Tuesday, August 24, 2004

How Do You Like Your Religion?

I've been blessed with a new friend, Larry. He commented on my post about Books I'd Like to Read. He kindly e-mailed me and I responded with a long e-mail. Since my time is so limited, and I'm neglecting my children by being on-line, I'm going to post parts of my response to him because it raises issues that I'm struggling with. Maybe I'll even make some attempts to clarify my babblings... Let's take a look at my e-mail response, in media res...
To read more, click the Xs...

I consider myself a liberal Protestant and I attend Bible Study Fellowship which follows a Reformed theology. It seems to me that these groups believe that God is in everyone, through the Holy Spirit, and it differs within the individual how much they allow that to shine through. I am very interested in the concept of sin, I was frightened by it as a child, its not mentioned much at all in my church, but comes up quite frequently in my Bible Study! I find it useful to believe in sin, but I've had discussions with my friends who've indicated that perhaps I see sin everywhere. However, its my hope that I'm not judgmental about it. I recognize that we all have sin and we all have to try to overcome it in order to be the people God wants us to be. I don't know if any of this makes sense -- this is my current state of understanding and perhaps my theology is a bit utilitarian right now -- I follow what I can understand and what works for me.

This is why I'm interested in Christianity and healing -- we all have sufferings or sin or something that clogs us or separates us from God. I'm interested in how we seek to be our best, to overcome these obstacles or sin, to heal ourselves, or seek healing through God's grace. My interest in healing focuses on the spiritual health of the individual, right now, not physical healing. I can't help but feel that our nation is drugged out -- it seems so many people are on anti-depressants and I don't think its the cure. I wonder, perhaps even hope, that we can heal ourselves [or rather, be healed through grace] by examining our spirituality, by seeking God. I have a good friend who is interested in Buddhism, but I can't help but feel she's on the wrong path [hows that for a direct contradiction of my unschooling philosophy?]. However, I know that its her decision to make and that perhaps this path will lead her to God. I know that I myself have many problems with pride and control, thinking that I know the best path for her. I'd like to think its only a misguided desire on my part to help.

Sorry to ramble so long -- please feel free to share any insights or commentary you have with me -- I'm seeking, but I'm not so sure where to look sometimes. I really do struggle between liberalism and conservatism. I feel liberalism is more understanding and loving and perhaps even more Godly, but it feels a bit elusive to me. What I like about conservatism is that it seems to give me something more to hold onto. Also note, my conservatism is a fairly liberal brand of it.

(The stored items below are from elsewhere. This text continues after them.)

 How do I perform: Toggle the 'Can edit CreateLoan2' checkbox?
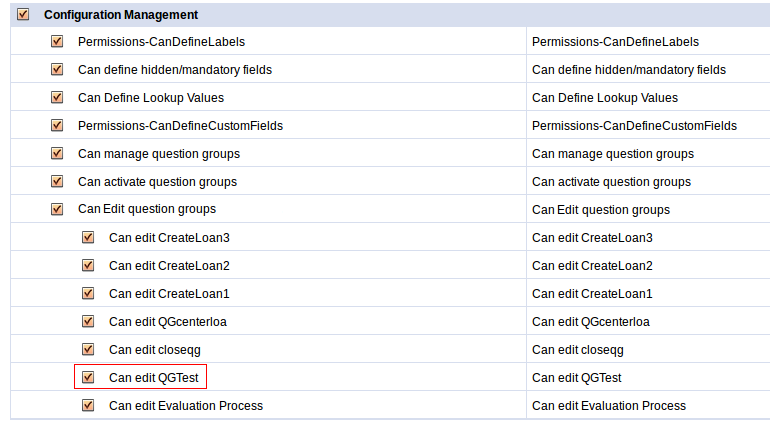pos(88,266)
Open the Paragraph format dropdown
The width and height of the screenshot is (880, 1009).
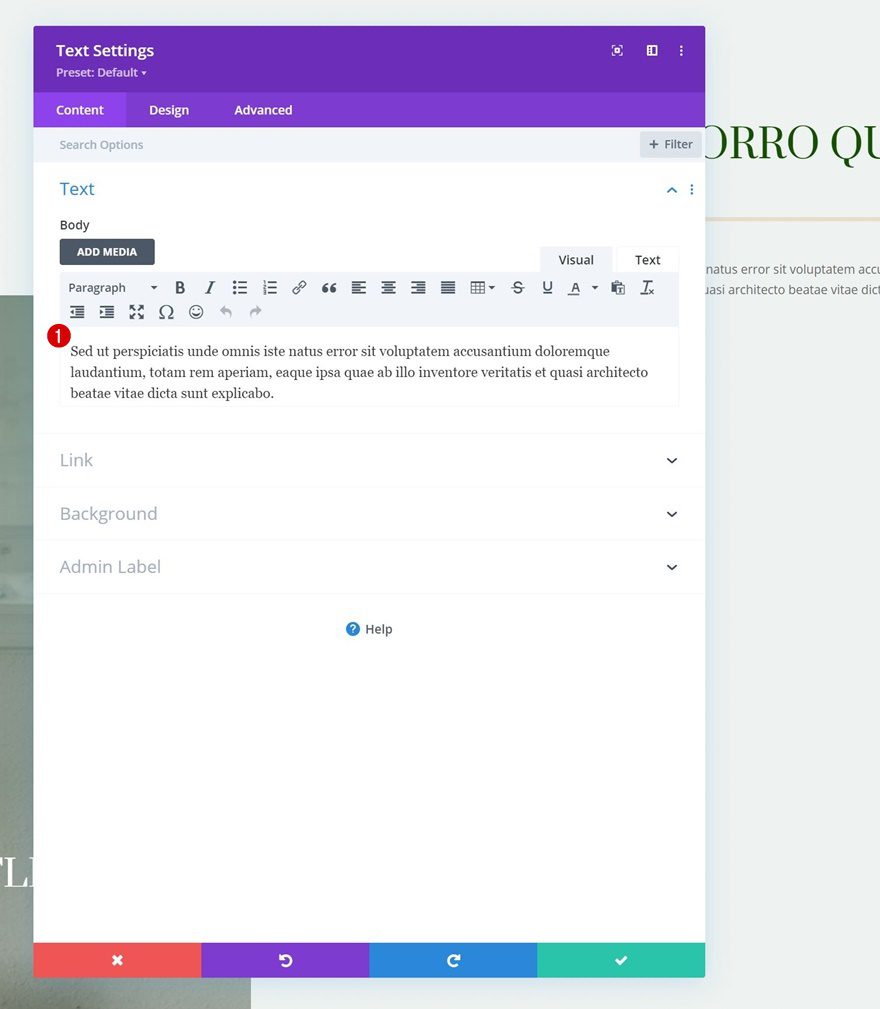point(112,287)
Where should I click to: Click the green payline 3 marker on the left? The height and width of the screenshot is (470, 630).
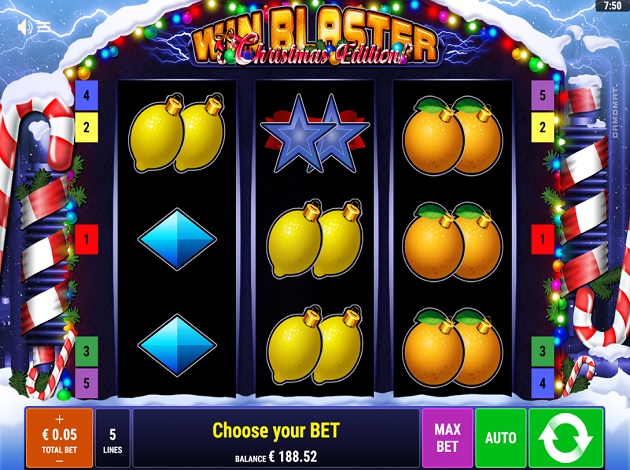coord(87,351)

I've tried to read some Marcus Borg, but I can't seem to find the time or real interest to accomplish this task. Frankly, it kind of spooks me out when he refers to the pre-resurrection Jesus and the post-resurrection Christ. I'm not an inerrantist, but I am a literalist, at least to the degree that I believe that Jesus died and was resurrected and is the Son of God. I didn't read enough of Borg to understand his message but it seemed to be going along the lines of Jesus being a great example of a human being but that he couldn't be divine because then we, as humans, wouldn't be able to relate to him. Feel free to post corrections -- please. I could really use a Cliff's Notes for theology...

ANYWAY, I realize that much of the Bible is figurative, but I believe that much of it is both figurative and literal. I believe that we have to understand the historical context of the Bible, but that it is living and has important application for today. This is a big change for me from my college belief that the Bible is a work of literature but not much more than that [this was not even an original thought on my part, I think I learned in a religion class that liberal Christians view the Bible in this manner].

Ah well, I'm clearly muddled and would be happy to dialogue with anyone on these issues.

To see my good friend's blog post which mentions parts of this post, click here


Anonymous said...

Well Sparky, you wrote:
"I am a literalist, at least to the degree that
I believe that Jesus died and was resurrected and
is the Son of God."

As you know, I am not a literalist, but "I
believe that Jesus died and was resurrected and
is the Son of God."

What I don't believe is that Jesus was God. And
since I came to that conclusion, I like Borg find Jesus
a lot more real and I feel a lot closer to him. Brother,
friend, counselor, comforter--as these and a lot of other
qualities I recognize and experience in him, and I rejoice.

Blessings! What you believe is really not as important
as what you "do". When I "do", I get an immediate payoff.

Marjorie said...
This comment has been removed by a blog administrator.
Marjorie said...

Well, goodness, it wasn't like I wanted to REMOVE my comment, I just wanted to edit it and couldn't find that option... My response was directed to the wrong person and now I can't remember what it said...

Marjorie said...
This comment has been removed by a blog administrator.
Marjorie said...
This comment has been removed by a blog administrator.
Marjorie said...

I added the link to the end of my post. Its easier for me to link through my posts than through my comments.